What might some of the early applications/uses of machine intelligence be? In the consumer space we are already seeing some. I sat next to someone on Friday who was carrying on what seemed to be a conversation with Siri about Superbowl statistics. And we are seeing the beginnings of autonomous-acting vehicles (self-parking, and highway-self-driving cars). And there now seem to be a thousand flowers blooming:
Image courtesy of Shivon Zilis in “The current state of machine intelligence 2.0“
In scholarly communication, I expect that early applications will be targeted to either niche subject domains — databases that are focused on a specific area, e.g., drug interactions — or niche tasks — e.g., alerting on literature I should read, based on my specific interests. Google Scholar already has an excellent alerting system that builds its profile of my interests off of my what I have written. It might be a big step to expand its comprehension of my interests to cover what I read as well. Some are working on this problem.
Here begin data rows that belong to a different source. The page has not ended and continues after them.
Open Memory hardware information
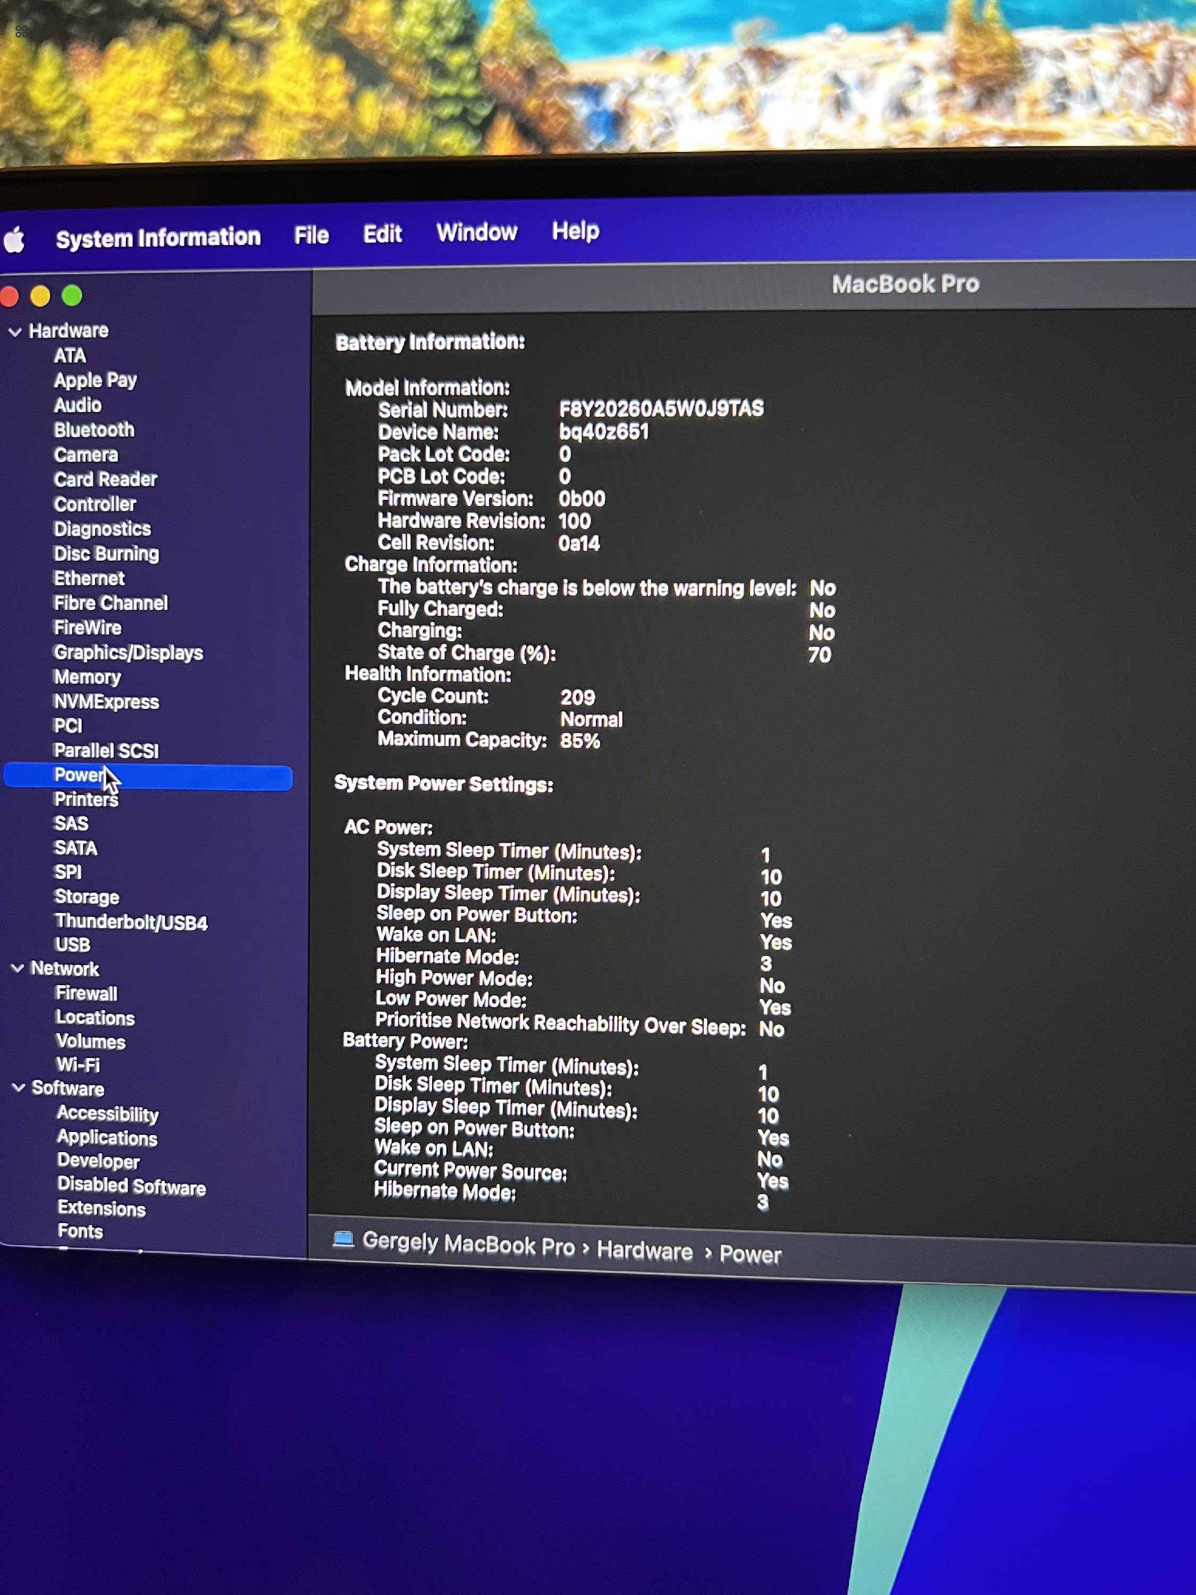This screenshot has height=1595, width=1196. click(86, 677)
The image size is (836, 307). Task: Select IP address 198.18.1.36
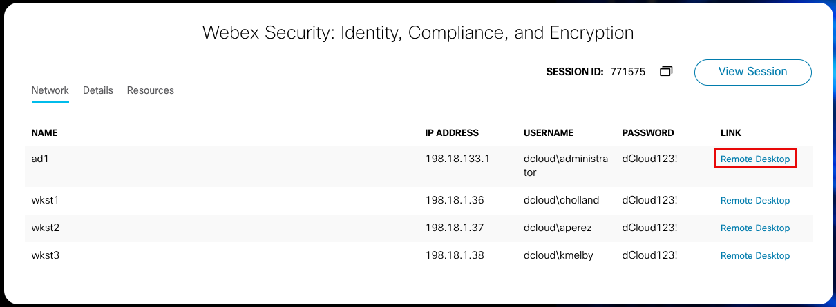point(454,200)
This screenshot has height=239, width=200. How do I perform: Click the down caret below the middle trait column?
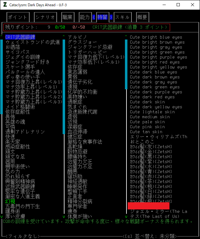[64, 216]
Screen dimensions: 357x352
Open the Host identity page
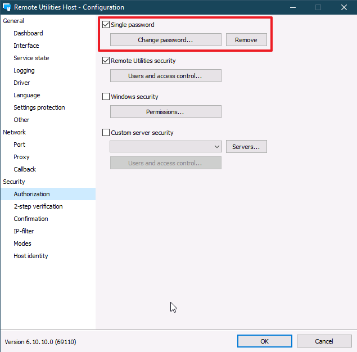[31, 256]
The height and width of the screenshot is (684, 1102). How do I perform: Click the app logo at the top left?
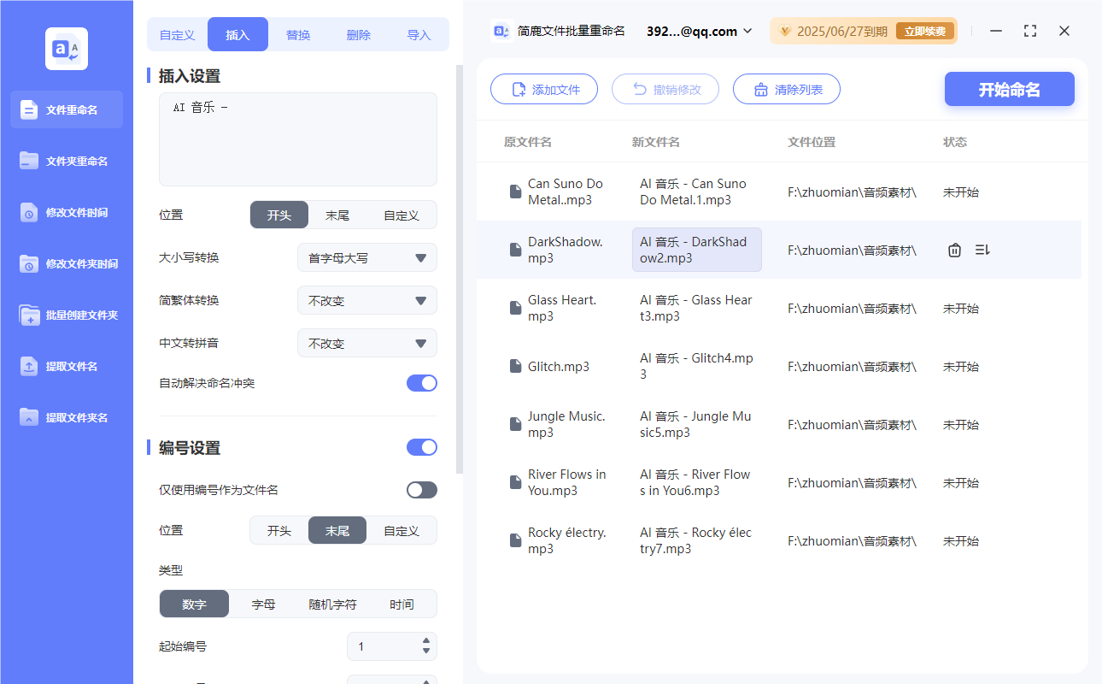pyautogui.click(x=66, y=49)
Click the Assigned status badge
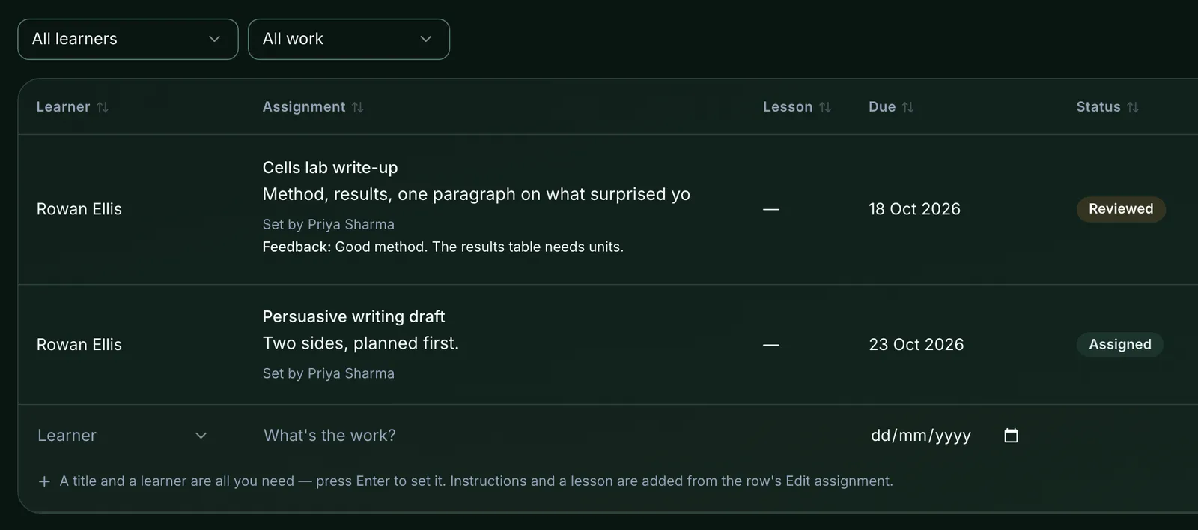 coord(1120,345)
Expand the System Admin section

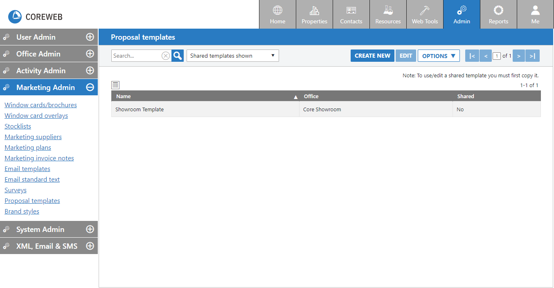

In my wish list is a service that will not only read and select the literature I am interested in, but provide a specific-to-me summary of what I will find important in each day’s or week’s research publications — something like the equivalent of personalized medicine: tailoring a drug regimen to my specific genetic makeup. We do this alert-and-summarize manually every time we recommend a specific paper (or news item) to an individual colleague, pointing out why s/he should read it and what will be notable inside.
Well beyond these examples are the places where the data layers described by Mons and Toler can take us: a form of the scholarly literature that can be understood by machines, and understood well enough to have insight into important correlations. We already see presentations at publishing meetings by researchers at IBM about curation of the research literature integrated with Watson, for domains such as pharmaceuticals. And STM’s Future Lab has identified machine reading as a future trend as well. The combination of understanding and insight with the brute force of being able to examine vast amounts of the literature (and its data) will be a game changer.